# Work item:
When you reach the line holding "This screenshot has width=1100, height=619." in the material below, return that line and each one after it, word for word, with the pictures dropped.

# Data for processing:
————

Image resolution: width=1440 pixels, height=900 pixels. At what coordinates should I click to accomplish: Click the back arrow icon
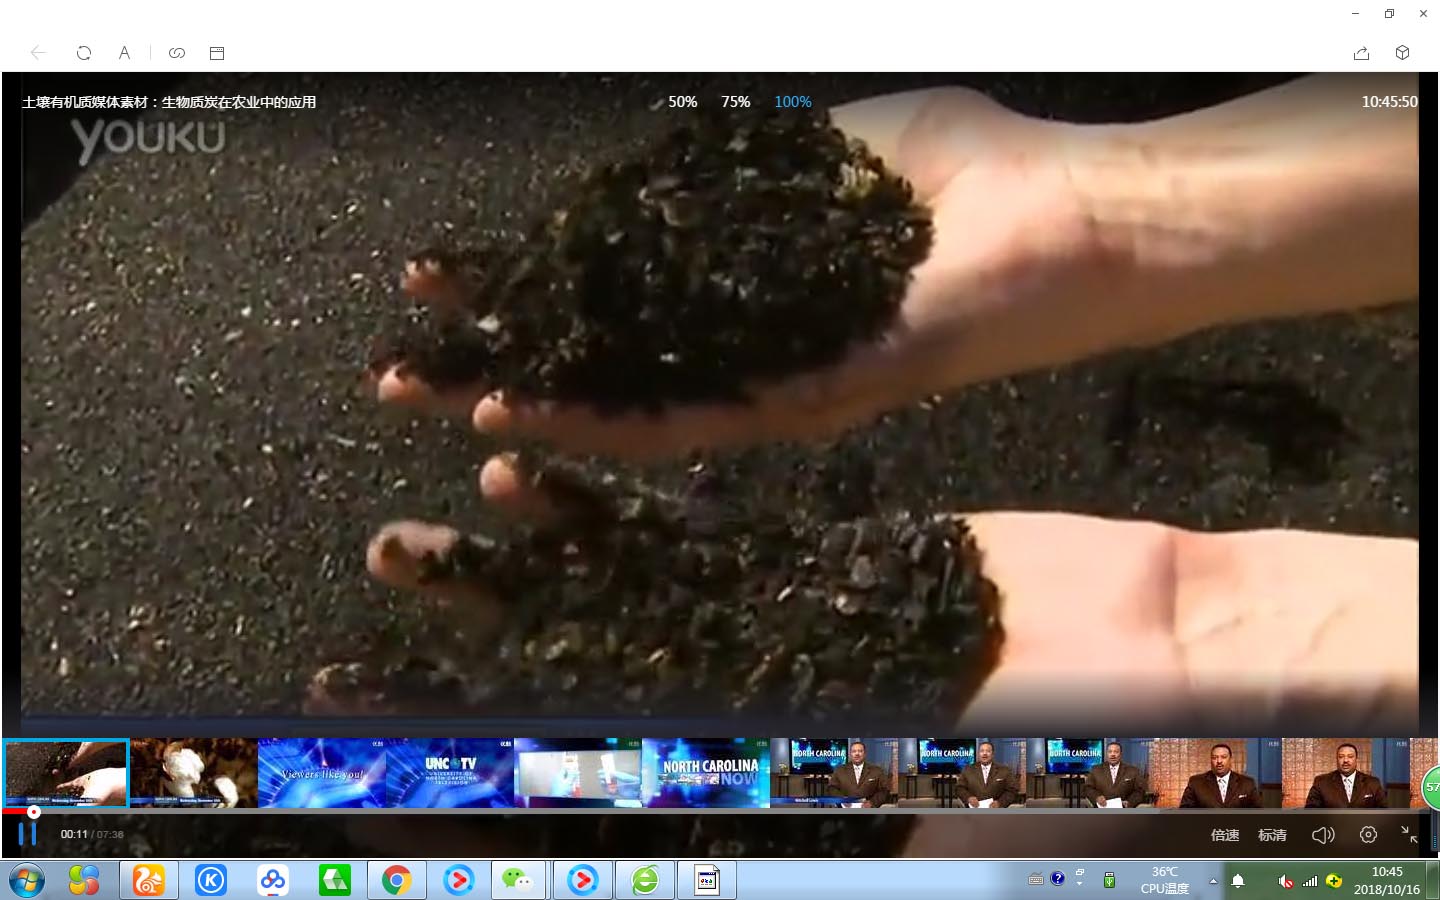pos(38,53)
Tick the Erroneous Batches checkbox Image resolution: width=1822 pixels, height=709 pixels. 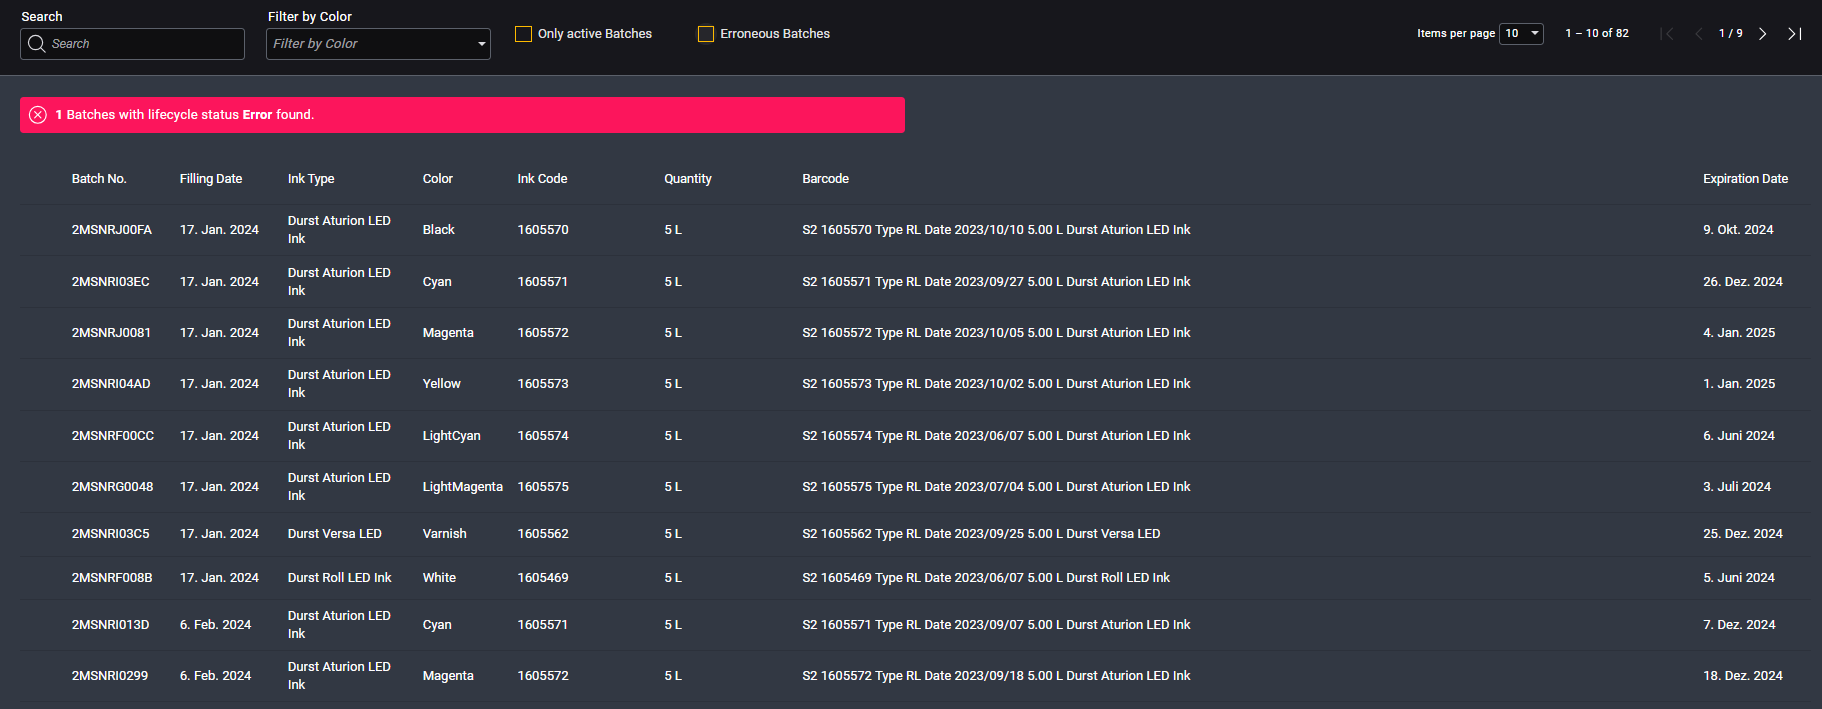point(706,34)
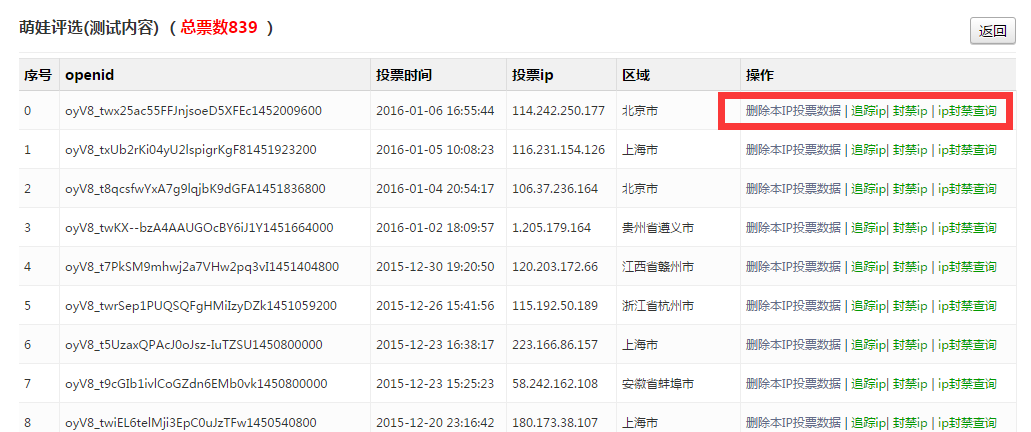
Task: Click 追踪ip in row 0
Action: (x=868, y=111)
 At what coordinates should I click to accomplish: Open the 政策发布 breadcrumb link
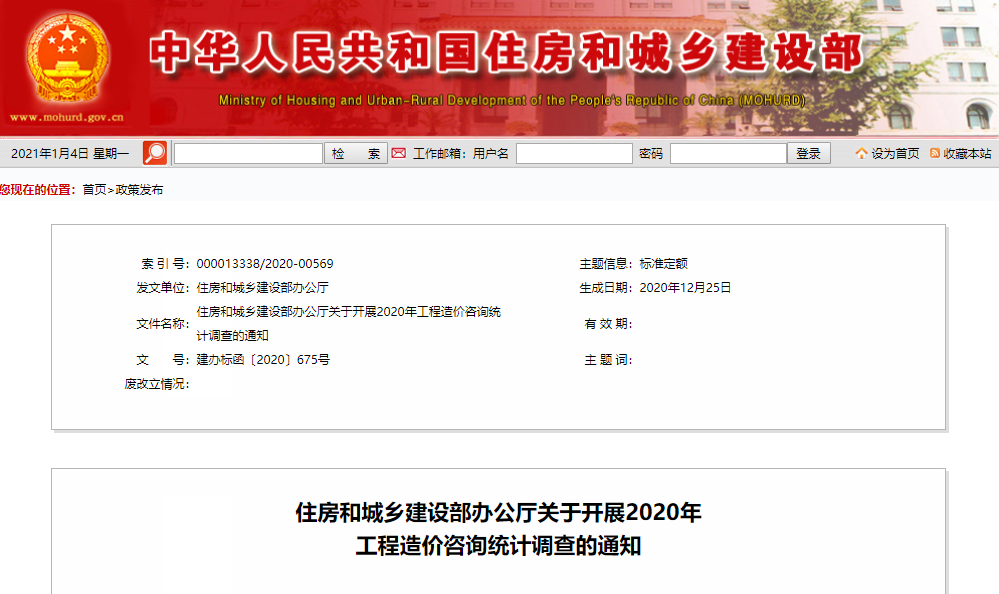[x=138, y=187]
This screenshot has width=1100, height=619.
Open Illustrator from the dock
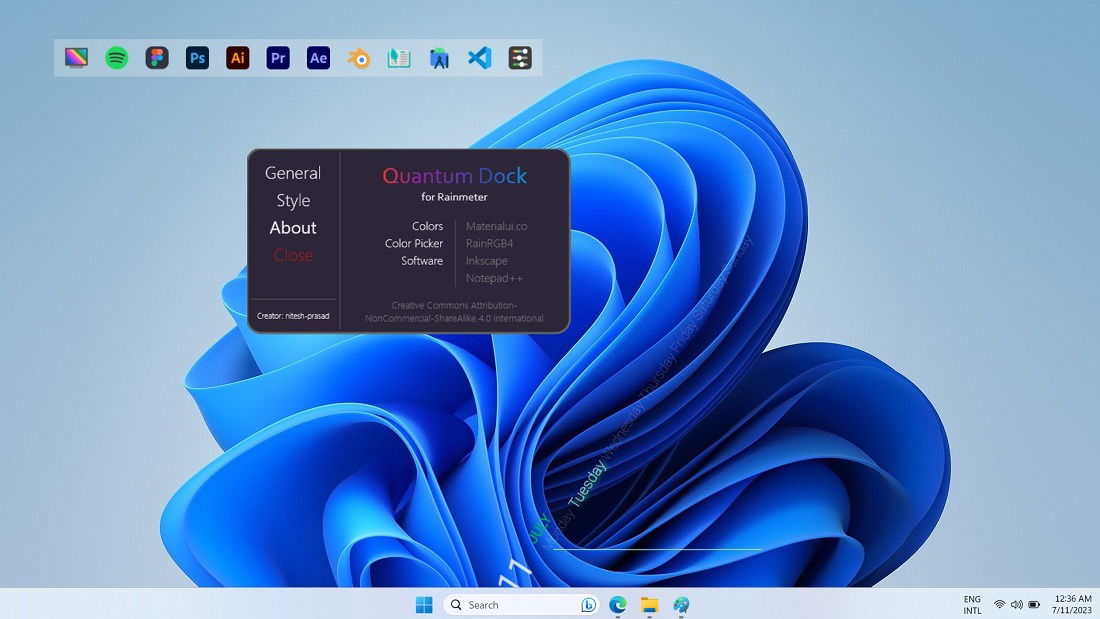tap(237, 57)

————

# Response for this exercise:
This screenshot has width=1100, height=619.
Open Illustrator from the dock
tap(237, 57)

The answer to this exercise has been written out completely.